Aconteceu na tarde desta terça-feira (23) a 24ª sessão ordinária do ano, e na oportunidade o Projeto de Lei 70/15, de autoria do prefeito Jardel Sebba (PSDB), foi retirado da pauta pela Mesa Diretora. O PL concede ao município autorização para repassar os serviços da Superintendência Municipal de Água e Esgoto (SAE) à iniciativa privada.
O texto havia sido apenas deliberado dias antes e não chegou a ser colocado em votação por dois motivos: o primeiro pelo apelo popular e o grande número de pessoas nas três ou quatro últimas reuniões legislativas em desfavor do projeto; e o segundo por conta de liminar do juiz da 2ª Vara Cível da Comarca de Catalão, Dr. Marcus Vinicius Ayres Barreto, expedida no dia 17 de junho, impedindo que o mesmo pudesse ser apreciado. No documento, Barreto alega a possibilidade de sério risco ao patrimônio público sendo concretizada a concessão.
O líder da oposição na Câmara, Gilmar Antônio Netto (PMDB), comemorou a decisão da bancada governista e considerou o resultado vitória da população. “Eles apenas ouviram a voz do povo. Vão mandar o projeto para o prefeito e eu acredito que ele não deve levar isso adiante, porque ainda estão dizendo que devem haver audiências públicas para estudá-lo. Eu acho que ele não vai fazer isso e eles entenderam que a população não quer a concessão dos serviços da SAE para uma empresa; também ajudou muito a liminar do juiz”, disse.
Já o presidente Juarez Rodovalho (DEM) contou ter retirado o projeto “por decisão do grupo em decorrência de muita pressão”, observou ele sem dar muitas explicações. “Houve mesmo um desgaste e eu tirei o projeto sem mesmo o prefeito saber, e agora o texto será enviado para ele para que ele possa estudá-lo melhor com a população”. O democrata alegou que toda a desordem causada nos últimos encontros foi obra de militantes do PMDB, “tanto que quando eu tirei o projeto foram quase todos embora, ficando poucas pessoas na plateia”, acrescentou.
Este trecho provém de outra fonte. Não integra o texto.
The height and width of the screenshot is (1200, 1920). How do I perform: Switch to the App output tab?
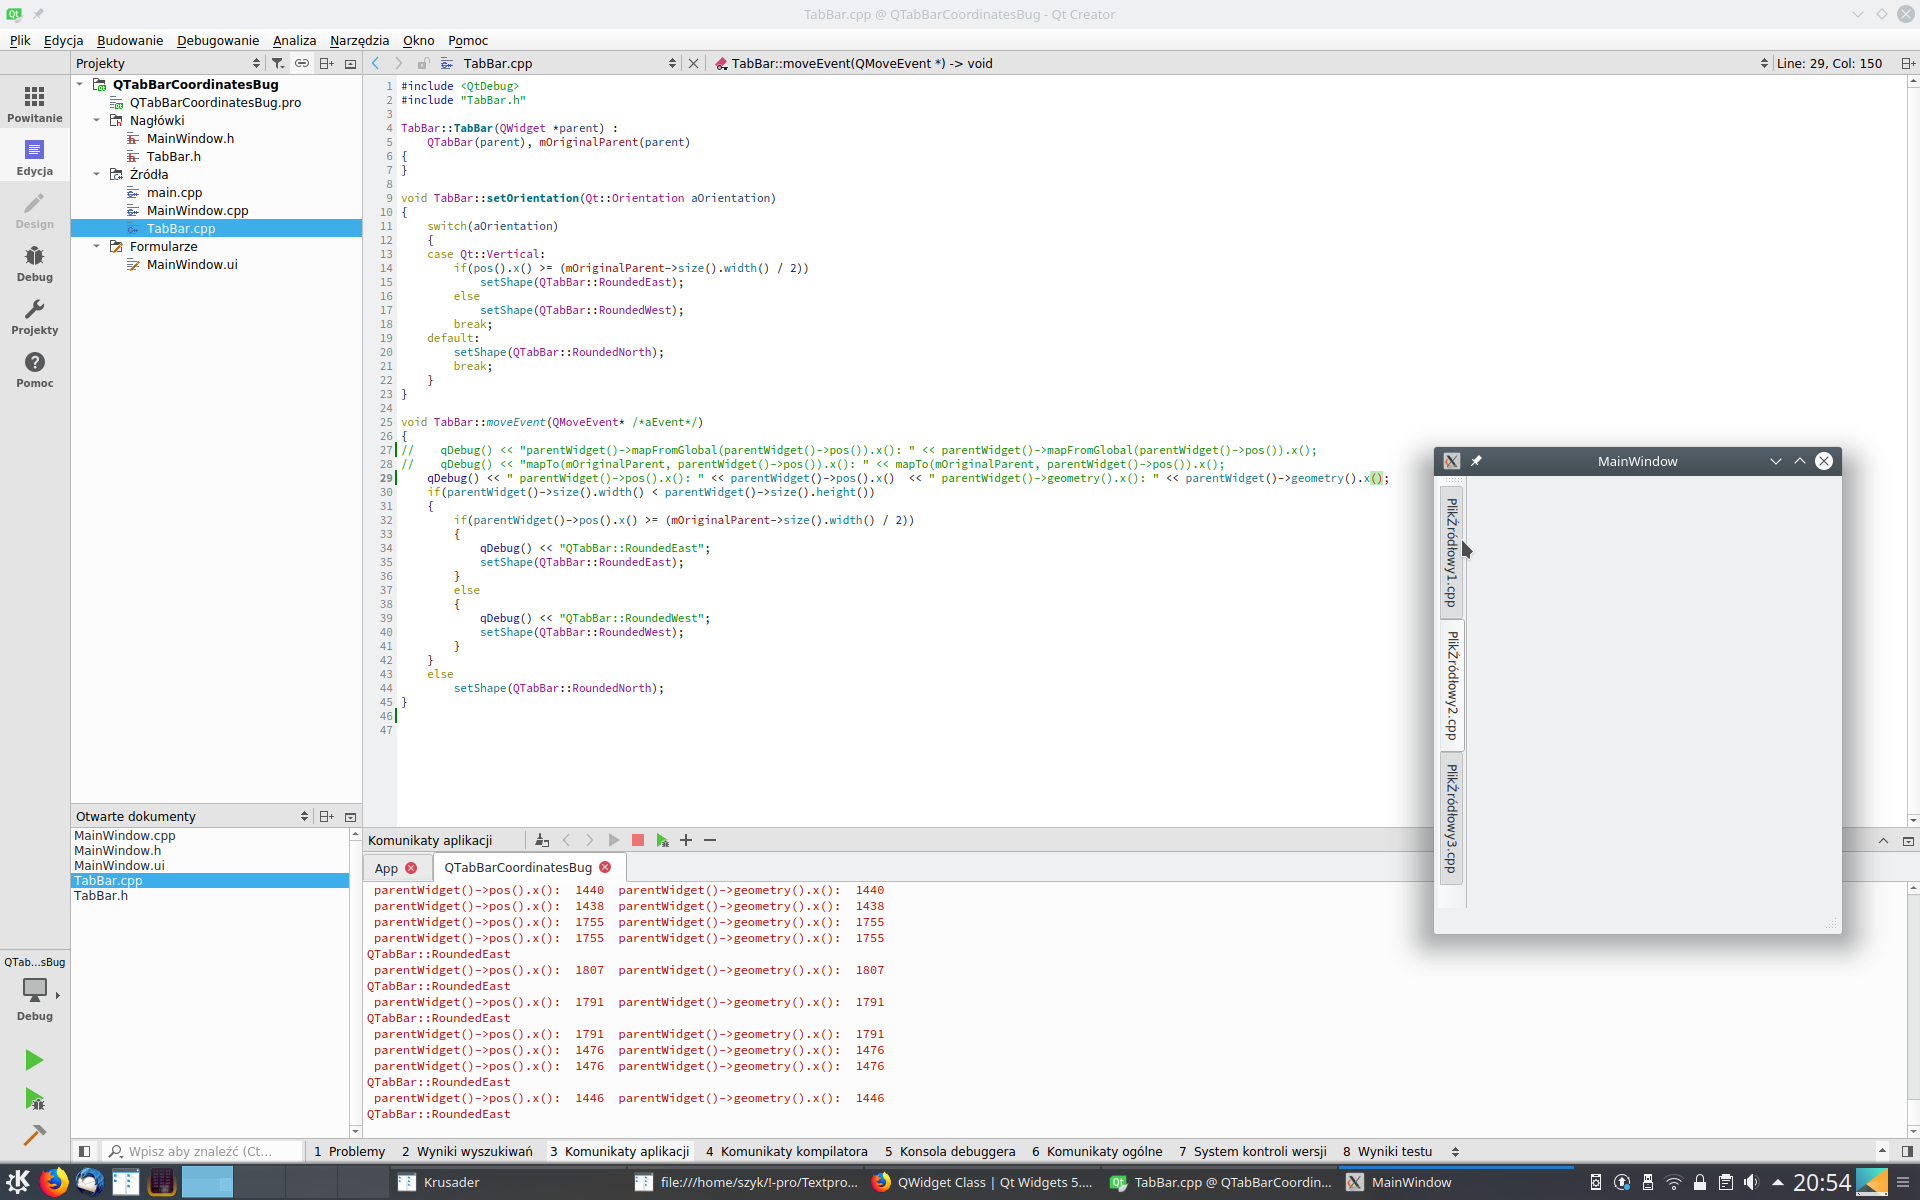coord(386,868)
Mais uma vez, na entrada da Câmara, aconteceu de a segurança exigir a entrada de pessoas com a apresentação de algum documento de identificação, além de limitar o acesso do público em 160 pessoas. Juarez, que ainda não havia falado sobre isso, alegou que a ação foi realizada por determinação da Justiça e não deu mais detalhes sobre o caso.
O mais intrigante nisso tudo foi os vereadores Aurélio Macedo (PP), Leonardo Bueno (PSC) e Pedrinho H (PSD) terem manifestado voto contrário ao projeto alegando, os três, acompanhar a vontade dos catalanos em suas decisões. Aurélio, Leonardo e Pedrinho são integrantes da bancada governista.